Bei den ersten Reichstagswahlen nach der Reichsgründung gab es keinen parteipolitisch organisierten Antisemitismus im Deutschen Reichstag. Das änderte sich ab den Reichstagswahlen 1887 und 1890. Erstmals konnten hier Kandidaten, die sich selbst primär als „Antisemiten“ bezeichneten, Mandate erringen.

Neben diesem öffentlichen politischen Antisemitismus gab es noch eine Fülle von zum Teil althergebrachten antijüdischen Vorurteilen und Stereotypen in weiten Bevölkerungskreisen, bis weit in das politisch linke Spektrum hinein.

Vereinsgründung, Publikationsorgan und Mitglieder

Um dem Antisemitismus entgegenzutreten, wurde aus dem liberalen Bürgertum heraus am 14. Dezember 1890 der „Verein zur Abwehr des Antisemitismus“ gegründet.

„In den letzten Tagen hat sich (in Berlin) ein Verein zur Abwehr des Antisemitismus gebildet, dessen Anmeldung bei der Polizeibehörde auf Grund des Vereinsgesetzes bereits erfolgt ist. Mit der provisorischen Führung der Geschäfte sind die Herren Professor Rudolf v. Gneist, Abgeordneter Rickert und Ludwig Loewe betraut. Es wird beabsichtigt, zunächst eine breitere Basis für die Bestrebungen des Vereins zu schaffen und alsdann durch Schrift und Wort in größerem Umfange die Agitationen der antisemitischen Parteien abzuwehren. Auch wird es die Ausgabe des Vereins sein, Einrichtungen, insbesondere in den ländlichen Bezirken, zu fördern, welche geeignet sind, der antisemitischen Bewegung den Boden zu entziehen.

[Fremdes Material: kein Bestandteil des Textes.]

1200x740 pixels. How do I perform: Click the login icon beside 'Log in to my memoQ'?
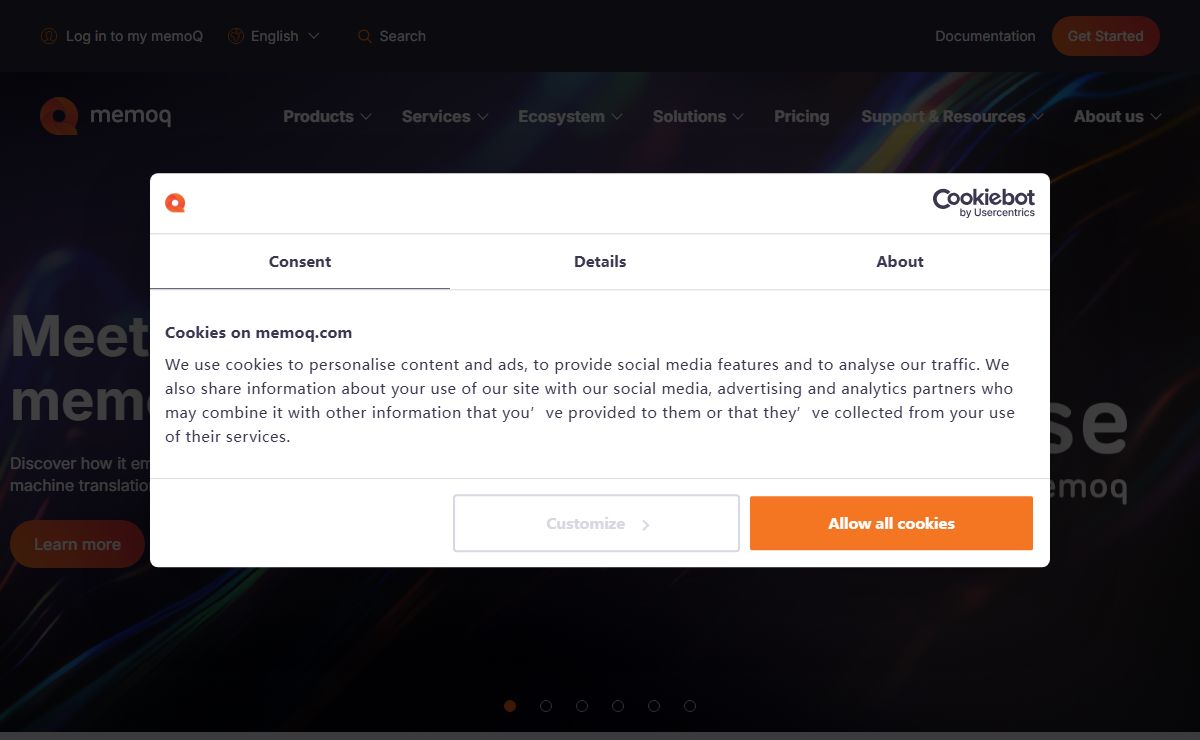pyautogui.click(x=48, y=36)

Angesichts der wachsenden Agitationen der Antisemiten und der massenhaften Verbreitung antisemitischer Schriften, besonders in den ländlichen Bezirken einzelner Theile Deutschlands, neuerdings auch in Hannover, erachten es die Gründer dieses Vereins für nothwendig, baldigst an eine Abwehr heranzugehen. Die Einladungen zum Beitritt zu diesem Verein werden in ganz Deutschland verbreitet.“
Im Verein traten Christen und Juden gegen die antisemitische Propaganda auf. Die Hauptakteure waren anfangs der Pfarrer Friedrich Otto Gräbner, der Archivar Georg Winter, der jüdische Unternehmer Charles Hallgarten und der stellvertretende Vorsitzende Wilhelm Foerster.

Zu den 14.000 – 20.000 Mitgliedern gehörten der Historiker Theodor Mommsen, der Jurist Rudolf von Gneist (der erste Vorsitzende des Vereins), der Politiker und Publizist Theodor Barth, der Dichter und Publizist Ludwig Jacobowski, der linksliberale Politiker Heinrich Rickert, der Industrielle Robert Bosch, später der Schriftsteller Heinrich Mann sowie die liberalen, sozialdemokratischen bzw. Zentrums-Politiker Heinrich Krone, Hugo Preuß und Otto Landsberg. Eine maßgebliche Ortsgruppe war die in Marburg, geleitet von Edmund Stengel.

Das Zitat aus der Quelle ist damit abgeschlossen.